What to work on:
Copy out every line from the records that includes "header".

___

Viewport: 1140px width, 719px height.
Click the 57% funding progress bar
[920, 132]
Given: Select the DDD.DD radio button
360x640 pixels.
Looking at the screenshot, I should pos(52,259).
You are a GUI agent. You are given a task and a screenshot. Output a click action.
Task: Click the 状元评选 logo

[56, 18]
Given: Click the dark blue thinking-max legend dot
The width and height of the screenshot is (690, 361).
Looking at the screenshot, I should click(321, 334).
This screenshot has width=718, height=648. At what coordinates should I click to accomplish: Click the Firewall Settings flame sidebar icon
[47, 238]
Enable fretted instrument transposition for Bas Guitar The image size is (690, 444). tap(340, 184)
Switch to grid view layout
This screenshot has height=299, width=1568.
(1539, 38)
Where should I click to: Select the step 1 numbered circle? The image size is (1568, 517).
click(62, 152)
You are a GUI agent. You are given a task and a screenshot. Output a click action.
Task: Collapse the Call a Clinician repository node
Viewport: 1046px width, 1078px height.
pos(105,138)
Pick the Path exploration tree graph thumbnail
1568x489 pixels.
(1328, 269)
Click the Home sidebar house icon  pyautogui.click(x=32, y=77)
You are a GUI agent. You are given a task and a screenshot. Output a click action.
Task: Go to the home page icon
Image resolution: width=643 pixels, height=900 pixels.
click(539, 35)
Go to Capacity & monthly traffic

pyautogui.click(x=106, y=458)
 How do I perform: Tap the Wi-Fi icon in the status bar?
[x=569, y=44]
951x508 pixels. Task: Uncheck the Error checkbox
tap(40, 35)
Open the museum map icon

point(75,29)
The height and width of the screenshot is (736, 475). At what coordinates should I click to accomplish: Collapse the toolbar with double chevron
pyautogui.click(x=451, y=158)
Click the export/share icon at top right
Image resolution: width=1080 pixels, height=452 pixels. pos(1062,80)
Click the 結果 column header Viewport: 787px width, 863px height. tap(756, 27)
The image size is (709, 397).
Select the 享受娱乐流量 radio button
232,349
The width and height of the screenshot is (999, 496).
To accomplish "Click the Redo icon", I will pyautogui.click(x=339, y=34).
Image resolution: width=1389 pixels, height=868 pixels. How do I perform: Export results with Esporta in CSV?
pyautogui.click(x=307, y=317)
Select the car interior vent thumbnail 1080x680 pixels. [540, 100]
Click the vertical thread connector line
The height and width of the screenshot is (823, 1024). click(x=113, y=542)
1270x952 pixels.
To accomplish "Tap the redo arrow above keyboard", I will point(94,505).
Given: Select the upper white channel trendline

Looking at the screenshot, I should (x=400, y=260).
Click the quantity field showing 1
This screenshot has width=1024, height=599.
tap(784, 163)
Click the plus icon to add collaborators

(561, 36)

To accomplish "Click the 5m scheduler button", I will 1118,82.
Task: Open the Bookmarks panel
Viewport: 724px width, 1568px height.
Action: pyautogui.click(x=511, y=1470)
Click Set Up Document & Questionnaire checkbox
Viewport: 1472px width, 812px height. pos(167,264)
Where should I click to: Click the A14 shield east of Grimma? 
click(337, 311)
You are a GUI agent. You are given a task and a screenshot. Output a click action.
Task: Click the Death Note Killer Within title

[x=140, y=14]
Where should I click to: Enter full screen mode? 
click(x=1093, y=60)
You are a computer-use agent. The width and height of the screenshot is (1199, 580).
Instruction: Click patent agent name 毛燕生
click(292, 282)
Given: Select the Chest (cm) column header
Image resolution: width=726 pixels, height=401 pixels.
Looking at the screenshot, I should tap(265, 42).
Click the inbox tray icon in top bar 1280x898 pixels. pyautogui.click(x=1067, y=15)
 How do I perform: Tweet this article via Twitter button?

___

Solution:
Click the 結果 column header Viewport: 787px width, 863px height. tap(756, 27)
Given: Select the Chest (cm) column header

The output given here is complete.